Il mio vuoto

Ivano Longo

20-09-2008 Nota sullo scritto

 

È strano come le persone alle quali sei stato legato, provochino in me un vuoto enorme. È come se qualcosa mi fosse tolto, strappato improvvisamente da dentro me stesso.

Immagino il mio stomaco completamente vuoto di cibo, è questa la mia visione, la mia sensazione. E in quel momento non trovo nulla, nemmeno nell’angolo più recondito della mia mente qualcosa che riempia quel vuoto.

Poi dopo il primo impatto riaffiorano i ricordi, vedo il viso di quella persona a me un giorno cara, le sue movenze, le volte che andavamo in campagna a provare le armi.

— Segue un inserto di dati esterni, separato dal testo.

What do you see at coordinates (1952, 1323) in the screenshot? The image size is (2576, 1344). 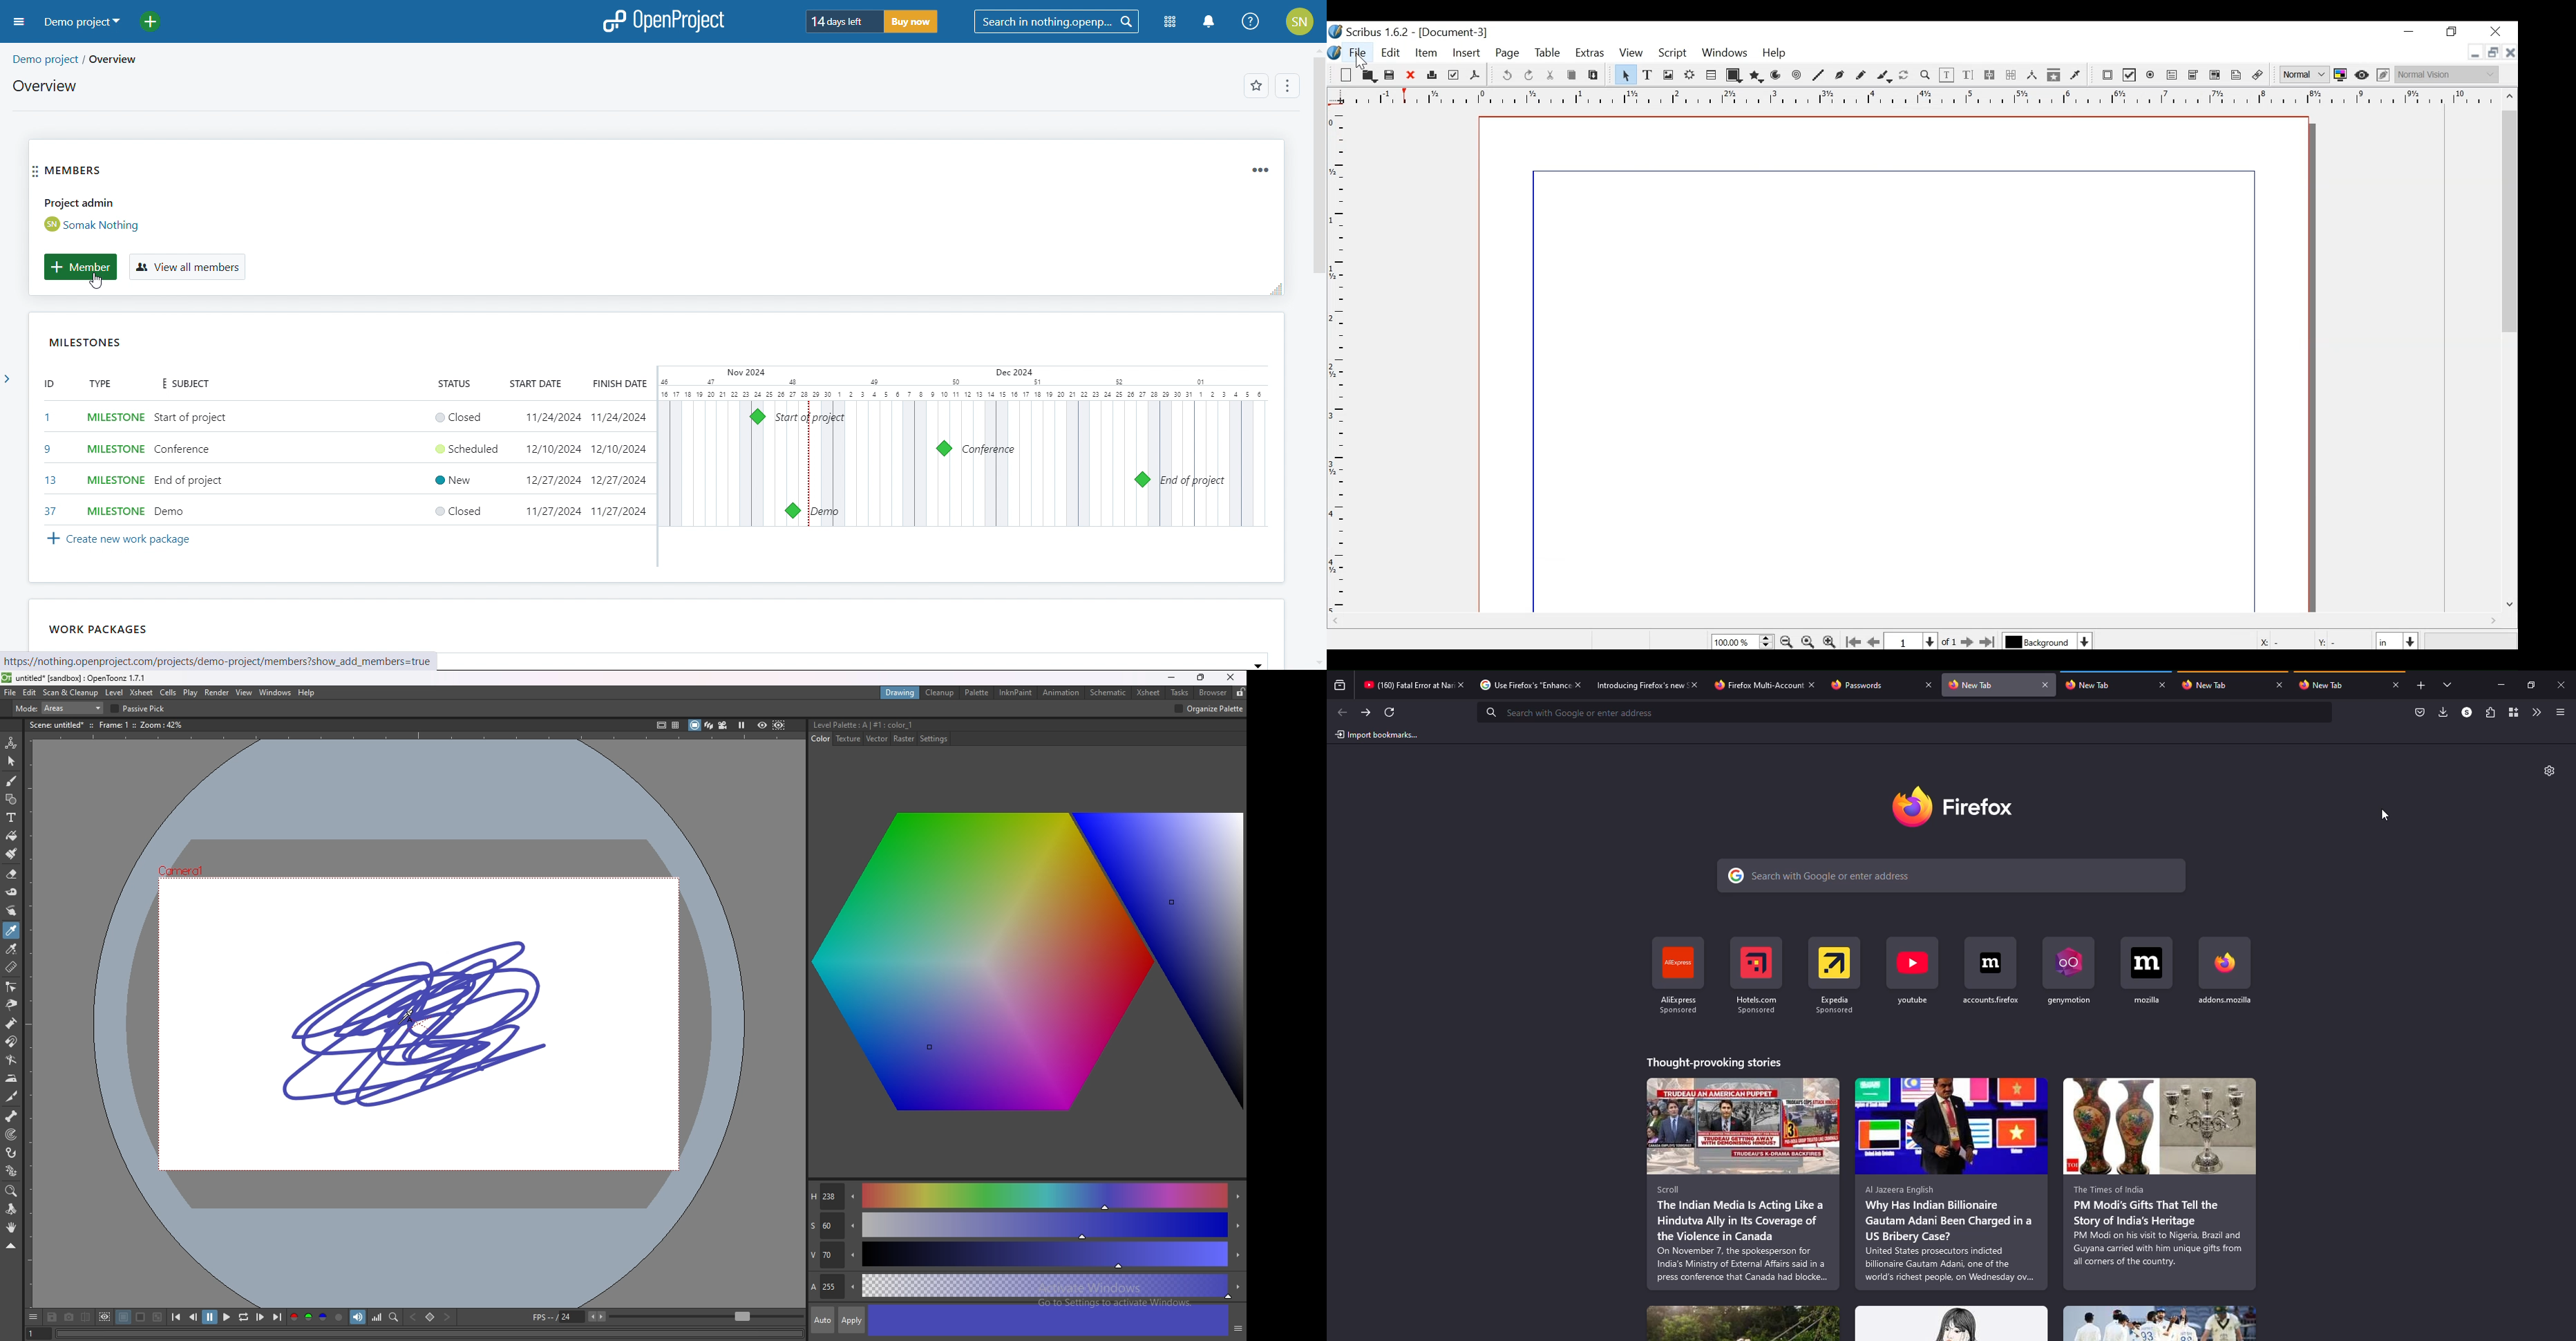 I see `stories` at bounding box center [1952, 1323].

Sparavamo agli alberi per vedere se e quale pistola, riusciva a passarli da parte a parte, quale era la più maneggevole, la più precisa, la più pericolosa.

Ricordo sparatorie di 5-10 minuti con mondialini, carabinieri o poliziotti, era un vero e proprio far west. Con lui “lavoravo” ad occhi chiusi, non dovevo mai rialzare lo sguardo dal raccogliere il denaro, perché sapevo che c’era lui che vegliava su di me.

Ci siamo salvati la vita più volte e più volte abbiamo salvato la vita a persone che non lo meritavano, perché lavorando con noi avevano sbagliato qualcosa, qualcosa che aveva messo la nostra vita in pericolo.

Ormai questo mio amico è morto, e l’ultimo ricordo che ho di lui risale a quella volta in cui, vedendomi in pericolo, ha messo la retromarcia ed è entrato sfondando la vetrata di una banca, è sceso dall’auto, ha tirato fuori il suo “ferro”, ed io dopo aver preso i soldi, salivo in macchina scappando via.

Era un uomo d’azione, anche se organizzavo sempre tutto io.

Ho qualcosa dentro che mi dice: “questa banca è una cazzata farla”, soltanto passandogli vicino, e alla fine ho sempre avuto ragione.

Ricordo quando dopo le rapine tornavamo a casa, guardavamo se eravamo feriti da qualche parte e ridevamo con ancora le armi in pugno e la borsa piena di banconote. Poi cambiavamo auto e vestiti e andavamo a casa sua a spartire il bottino. Poi ci salutavamo.

Io compravo un po’ di coca per calmarmi dalla troppa adrenalina assorbita durante le rapine, dico "durante le rapine" perché a volte le facevamo una dopo l’altra. Ci sentivamo talmente forti e grandi che nessuno poteva fermarci e nessuno ci fermò mai, eravamo invincibili.

Sui giornali poi il giorno dopo leggevamo: “erano in 2, spietati e velocissimi”.

Avevamo solo una cosa di diverso lui ed io: quando leggevamo quelle parole a lui brillavano gli occhi, a me invece davano da pensare. Io non mi sentivo spietato, ero solo deciso a prendere quello che volevo. Penso che questa persona rimarrà sempre dentro di me, anche se ora non c’è più.